Task instructions
Locate each line in the items below that contains the word "resolution", and copy those lines out.

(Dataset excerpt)
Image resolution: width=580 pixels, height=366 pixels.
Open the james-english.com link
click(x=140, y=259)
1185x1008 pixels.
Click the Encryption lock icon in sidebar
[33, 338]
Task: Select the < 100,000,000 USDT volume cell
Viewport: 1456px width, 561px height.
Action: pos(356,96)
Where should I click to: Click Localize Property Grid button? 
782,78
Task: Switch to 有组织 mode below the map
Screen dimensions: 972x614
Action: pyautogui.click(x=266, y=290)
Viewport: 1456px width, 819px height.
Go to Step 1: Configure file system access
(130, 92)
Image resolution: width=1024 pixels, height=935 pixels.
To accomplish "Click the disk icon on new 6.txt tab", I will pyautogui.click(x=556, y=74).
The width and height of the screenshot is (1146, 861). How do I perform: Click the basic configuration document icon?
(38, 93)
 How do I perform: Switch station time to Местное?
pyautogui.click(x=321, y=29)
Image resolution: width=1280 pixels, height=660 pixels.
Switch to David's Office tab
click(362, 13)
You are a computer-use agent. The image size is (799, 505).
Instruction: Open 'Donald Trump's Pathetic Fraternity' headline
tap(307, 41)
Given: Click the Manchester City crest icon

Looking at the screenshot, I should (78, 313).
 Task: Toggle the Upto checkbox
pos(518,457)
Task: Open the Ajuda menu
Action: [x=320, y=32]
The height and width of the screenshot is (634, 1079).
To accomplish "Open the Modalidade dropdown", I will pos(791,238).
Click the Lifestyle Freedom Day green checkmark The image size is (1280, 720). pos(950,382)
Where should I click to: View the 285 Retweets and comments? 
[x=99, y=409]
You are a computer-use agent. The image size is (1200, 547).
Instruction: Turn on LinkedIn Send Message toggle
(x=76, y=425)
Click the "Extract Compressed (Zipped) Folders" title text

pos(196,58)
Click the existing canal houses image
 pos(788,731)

The reply
Image resolution: width=580 pixels, height=366 pixels.
Image resolution: width=1024 pixels, height=935 pixels.
Image resolution: width=1280 pixels, height=660 pixels.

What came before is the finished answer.